New York, (EFEUSA) .- The award-winning playwright and screenwriter John Logan (California, 1961), was recognized this Monday in New York with the Monte Cristo Award given by the Eugene O’Neill Theater Center to an outstanding figure whose work has been impact on the theater industry in the United States.
The Eugene O’Neill Theater Center, based in Connecticut, made the 19th edition of its annual gala in the Big Apple, with the support of actor and playwright Lin Manuel Miranda, to recognize the work of Logan, author of “Red”, his greatest success in the tables.
“Red”, which premiered in December 2008 in the city of London (United Kingdom), and which arrived in New York in 2010, where it was presented for a short time, rose with six Tony Awards (of seven nominations). them the one of Better work and Better direction for Michael Grandage.
The piece is about the painter Mark Rothko (1903-1970), one of the leading representatives of the so-called Abstract Expressionism and also won the Drama League Award for Best Production and Best Performance.
The piece has reached stages in Mexico, Chile, Japan, Venezuela, Spain or Dubai.
Logan, who was a student at the O’Neill Center and thanked the institution for its creative process, has said that creating a play “is a dangerous, exciting and nerve-racking experience.”

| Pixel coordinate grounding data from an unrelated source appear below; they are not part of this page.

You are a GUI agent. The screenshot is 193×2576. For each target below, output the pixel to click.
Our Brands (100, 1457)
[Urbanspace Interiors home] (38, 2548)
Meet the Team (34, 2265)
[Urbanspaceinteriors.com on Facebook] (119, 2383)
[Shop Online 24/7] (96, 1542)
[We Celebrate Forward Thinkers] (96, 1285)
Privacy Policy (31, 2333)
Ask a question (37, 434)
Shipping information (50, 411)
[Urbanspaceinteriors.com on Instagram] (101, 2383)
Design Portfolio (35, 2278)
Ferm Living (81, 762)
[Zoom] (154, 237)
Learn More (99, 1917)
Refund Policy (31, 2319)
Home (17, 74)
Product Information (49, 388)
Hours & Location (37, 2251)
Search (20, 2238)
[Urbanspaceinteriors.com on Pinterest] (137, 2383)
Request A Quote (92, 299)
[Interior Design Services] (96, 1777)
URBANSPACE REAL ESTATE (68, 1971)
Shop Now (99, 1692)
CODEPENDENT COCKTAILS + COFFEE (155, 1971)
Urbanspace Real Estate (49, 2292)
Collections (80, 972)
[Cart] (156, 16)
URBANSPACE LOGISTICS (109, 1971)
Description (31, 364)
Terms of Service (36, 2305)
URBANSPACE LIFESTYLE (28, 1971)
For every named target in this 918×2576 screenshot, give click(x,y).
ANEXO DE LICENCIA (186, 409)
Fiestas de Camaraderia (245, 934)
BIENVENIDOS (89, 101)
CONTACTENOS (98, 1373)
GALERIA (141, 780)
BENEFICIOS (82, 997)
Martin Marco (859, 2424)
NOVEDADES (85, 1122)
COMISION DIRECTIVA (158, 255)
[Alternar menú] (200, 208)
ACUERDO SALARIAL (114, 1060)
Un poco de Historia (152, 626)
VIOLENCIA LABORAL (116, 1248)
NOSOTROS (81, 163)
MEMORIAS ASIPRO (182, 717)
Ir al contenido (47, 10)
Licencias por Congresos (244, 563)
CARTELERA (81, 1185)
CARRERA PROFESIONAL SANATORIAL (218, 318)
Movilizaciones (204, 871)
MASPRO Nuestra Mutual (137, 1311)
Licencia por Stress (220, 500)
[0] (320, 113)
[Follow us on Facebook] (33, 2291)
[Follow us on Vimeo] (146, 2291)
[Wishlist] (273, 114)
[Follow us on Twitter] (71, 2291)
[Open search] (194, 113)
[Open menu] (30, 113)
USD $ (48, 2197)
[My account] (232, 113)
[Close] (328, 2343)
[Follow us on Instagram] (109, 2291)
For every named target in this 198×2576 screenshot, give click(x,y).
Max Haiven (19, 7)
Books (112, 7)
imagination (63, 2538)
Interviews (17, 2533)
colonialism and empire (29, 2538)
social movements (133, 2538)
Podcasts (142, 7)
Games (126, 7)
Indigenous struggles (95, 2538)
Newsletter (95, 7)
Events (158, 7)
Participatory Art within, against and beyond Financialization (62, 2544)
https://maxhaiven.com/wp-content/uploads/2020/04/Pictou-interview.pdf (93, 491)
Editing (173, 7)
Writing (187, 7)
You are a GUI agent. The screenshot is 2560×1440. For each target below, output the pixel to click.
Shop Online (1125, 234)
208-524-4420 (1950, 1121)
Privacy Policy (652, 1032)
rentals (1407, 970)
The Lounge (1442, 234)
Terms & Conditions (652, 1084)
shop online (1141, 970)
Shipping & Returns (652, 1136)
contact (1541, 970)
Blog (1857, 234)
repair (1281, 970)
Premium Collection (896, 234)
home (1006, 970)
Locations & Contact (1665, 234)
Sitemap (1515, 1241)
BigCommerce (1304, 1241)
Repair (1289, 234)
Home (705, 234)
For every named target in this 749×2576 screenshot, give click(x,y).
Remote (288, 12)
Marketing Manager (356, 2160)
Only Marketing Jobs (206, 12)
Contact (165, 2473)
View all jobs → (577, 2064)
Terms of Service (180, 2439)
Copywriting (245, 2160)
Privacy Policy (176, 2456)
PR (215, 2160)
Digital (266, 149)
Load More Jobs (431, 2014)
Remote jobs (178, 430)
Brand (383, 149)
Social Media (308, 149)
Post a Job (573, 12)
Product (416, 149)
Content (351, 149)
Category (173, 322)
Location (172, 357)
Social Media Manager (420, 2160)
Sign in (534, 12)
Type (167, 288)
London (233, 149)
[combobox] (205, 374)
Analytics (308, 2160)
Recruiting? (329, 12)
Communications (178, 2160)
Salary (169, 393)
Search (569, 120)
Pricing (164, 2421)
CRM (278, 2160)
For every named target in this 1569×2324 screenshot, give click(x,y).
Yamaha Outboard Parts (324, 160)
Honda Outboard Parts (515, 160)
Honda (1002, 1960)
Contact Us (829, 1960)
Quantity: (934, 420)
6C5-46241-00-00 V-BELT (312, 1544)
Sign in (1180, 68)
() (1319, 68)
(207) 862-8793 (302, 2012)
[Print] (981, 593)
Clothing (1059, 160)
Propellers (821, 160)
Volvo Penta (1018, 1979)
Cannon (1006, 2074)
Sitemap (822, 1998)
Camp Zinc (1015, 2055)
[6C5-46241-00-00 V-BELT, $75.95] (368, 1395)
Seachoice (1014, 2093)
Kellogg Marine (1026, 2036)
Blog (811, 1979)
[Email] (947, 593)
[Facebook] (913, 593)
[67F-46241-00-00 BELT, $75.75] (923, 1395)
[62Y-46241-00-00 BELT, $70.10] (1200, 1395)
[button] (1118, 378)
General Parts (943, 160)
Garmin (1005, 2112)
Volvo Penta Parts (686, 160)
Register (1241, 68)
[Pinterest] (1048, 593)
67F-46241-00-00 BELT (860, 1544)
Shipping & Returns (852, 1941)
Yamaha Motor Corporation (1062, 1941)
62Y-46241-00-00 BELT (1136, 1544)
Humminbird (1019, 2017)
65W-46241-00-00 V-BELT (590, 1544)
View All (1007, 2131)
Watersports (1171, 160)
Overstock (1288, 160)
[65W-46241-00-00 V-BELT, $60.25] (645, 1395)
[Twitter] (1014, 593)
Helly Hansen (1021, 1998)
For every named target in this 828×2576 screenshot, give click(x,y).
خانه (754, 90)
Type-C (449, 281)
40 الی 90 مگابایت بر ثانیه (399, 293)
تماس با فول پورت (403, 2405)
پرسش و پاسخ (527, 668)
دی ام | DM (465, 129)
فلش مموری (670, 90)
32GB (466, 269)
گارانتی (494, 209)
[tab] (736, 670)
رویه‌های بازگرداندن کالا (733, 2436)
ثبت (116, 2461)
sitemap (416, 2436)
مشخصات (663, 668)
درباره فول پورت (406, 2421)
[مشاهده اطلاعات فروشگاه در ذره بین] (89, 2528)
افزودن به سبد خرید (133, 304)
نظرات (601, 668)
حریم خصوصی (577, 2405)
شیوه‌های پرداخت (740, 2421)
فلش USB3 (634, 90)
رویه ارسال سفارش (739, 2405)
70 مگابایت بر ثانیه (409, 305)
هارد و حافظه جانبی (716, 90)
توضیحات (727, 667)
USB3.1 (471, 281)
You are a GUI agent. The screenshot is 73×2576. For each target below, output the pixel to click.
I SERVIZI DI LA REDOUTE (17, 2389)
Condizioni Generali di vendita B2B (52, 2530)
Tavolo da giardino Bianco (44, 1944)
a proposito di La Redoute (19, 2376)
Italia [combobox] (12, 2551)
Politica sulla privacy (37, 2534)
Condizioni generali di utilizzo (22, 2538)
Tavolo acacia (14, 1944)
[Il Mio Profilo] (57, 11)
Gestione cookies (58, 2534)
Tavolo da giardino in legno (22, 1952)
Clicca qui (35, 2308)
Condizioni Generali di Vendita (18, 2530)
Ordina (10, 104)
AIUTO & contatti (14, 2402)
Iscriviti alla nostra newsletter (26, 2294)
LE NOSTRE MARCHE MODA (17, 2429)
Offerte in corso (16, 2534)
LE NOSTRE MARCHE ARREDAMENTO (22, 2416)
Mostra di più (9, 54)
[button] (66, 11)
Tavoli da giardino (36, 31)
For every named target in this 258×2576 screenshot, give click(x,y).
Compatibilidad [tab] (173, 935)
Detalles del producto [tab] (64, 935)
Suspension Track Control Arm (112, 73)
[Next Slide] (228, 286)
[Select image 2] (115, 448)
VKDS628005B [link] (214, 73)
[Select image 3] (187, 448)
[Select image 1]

The executive director of the Eugene O’Neill Theater Center, Preston Whiteway, has stated that Logan represents “the best of the American narrative.”
He has also referred to Logan as a dramatist and screenwriter who “creates unique and transformative stories that touch our common humanity.”
Logan was born in San Diego, California, the third son of Irish emigrants and grew up between that state and New Jersey.
He was a successful theater writer for ten years in Chicago, before becoming a screenwriter, and his first work, “Never the Sinner”, was based on a true story, about two rich university students who kidnapped and murdered a fourteen-year-old boy .
His next musical on Broadway is the adaptation of the film “Moulin Rouge” by Baz Luhrmann, which will be presented this summer with features prior to the official premiere from June 28.
In film, the American screenwriter has been a candidate three times for the Oscar, two of them for Best Screenplay for “Gladiator” (Ridley Scott 2000) and “The Aviator” (Martin Scorsese, 2004), and the third for the best screenplay adapted by ” Hugo “(Martin Scorsese, 2011).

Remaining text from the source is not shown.